DATASET RECORDS START
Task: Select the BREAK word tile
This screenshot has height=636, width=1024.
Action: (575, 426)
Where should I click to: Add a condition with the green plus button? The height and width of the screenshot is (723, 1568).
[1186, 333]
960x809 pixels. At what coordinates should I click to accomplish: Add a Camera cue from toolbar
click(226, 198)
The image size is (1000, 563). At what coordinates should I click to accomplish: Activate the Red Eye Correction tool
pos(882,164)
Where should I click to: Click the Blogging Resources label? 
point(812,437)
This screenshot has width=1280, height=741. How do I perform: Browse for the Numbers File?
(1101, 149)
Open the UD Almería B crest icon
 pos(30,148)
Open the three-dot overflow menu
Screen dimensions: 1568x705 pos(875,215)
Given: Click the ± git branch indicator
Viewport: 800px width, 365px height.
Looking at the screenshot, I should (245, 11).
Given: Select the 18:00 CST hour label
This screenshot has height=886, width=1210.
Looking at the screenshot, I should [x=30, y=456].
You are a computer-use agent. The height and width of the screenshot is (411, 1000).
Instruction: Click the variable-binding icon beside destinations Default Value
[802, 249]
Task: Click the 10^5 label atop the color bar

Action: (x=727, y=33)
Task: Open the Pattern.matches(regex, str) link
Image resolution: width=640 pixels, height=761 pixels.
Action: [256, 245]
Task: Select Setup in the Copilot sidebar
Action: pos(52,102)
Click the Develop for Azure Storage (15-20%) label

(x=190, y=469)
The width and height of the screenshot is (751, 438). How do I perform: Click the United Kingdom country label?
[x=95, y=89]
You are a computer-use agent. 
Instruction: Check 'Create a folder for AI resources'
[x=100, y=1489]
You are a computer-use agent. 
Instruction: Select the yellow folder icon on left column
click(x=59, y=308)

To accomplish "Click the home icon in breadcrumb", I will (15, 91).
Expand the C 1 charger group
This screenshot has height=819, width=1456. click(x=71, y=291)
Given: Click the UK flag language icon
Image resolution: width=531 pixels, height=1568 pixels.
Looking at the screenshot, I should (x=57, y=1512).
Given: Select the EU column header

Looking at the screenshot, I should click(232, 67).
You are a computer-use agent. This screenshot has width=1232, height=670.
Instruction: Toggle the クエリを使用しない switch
DATASET RECORDS END
The answer must be the line containing "Instruction: Click the" and every line after it through the end of the records, repeated exactly.

- **RESPONSE TO THE EXERCISE**
Instruction: Click the variable-binding icon beside destinations Default Value
[802, 249]
Task: Click the 10^5 label atop the color bar

Action: (x=727, y=33)
Task: Open the Pattern.matches(regex, str) link
Image resolution: width=640 pixels, height=761 pixels.
Action: [256, 245]
Task: Select Setup in the Copilot sidebar
Action: pos(52,102)
Click the Develop for Azure Storage (15-20%) label

(x=190, y=469)
The width and height of the screenshot is (751, 438). How do I perform: Click the United Kingdom country label?
[x=95, y=89]
You are a computer-use agent. 
Instruction: Check 'Create a folder for AI resources'
[x=100, y=1489]
You are a computer-use agent. 
Instruction: Select the yellow folder icon on left column
click(x=59, y=308)

To accomplish "Click the home icon in breadcrumb", I will (15, 91).
Expand the C 1 charger group
This screenshot has height=819, width=1456. click(x=71, y=291)
Given: Click the UK flag language icon
Image resolution: width=531 pixels, height=1568 pixels.
Looking at the screenshot, I should (x=57, y=1512).
Given: Select the EU column header

Looking at the screenshot, I should click(232, 67).
You are a computer-use agent. This screenshot has width=1232, height=670.
Instruction: Toggle the クエリを使用しない switch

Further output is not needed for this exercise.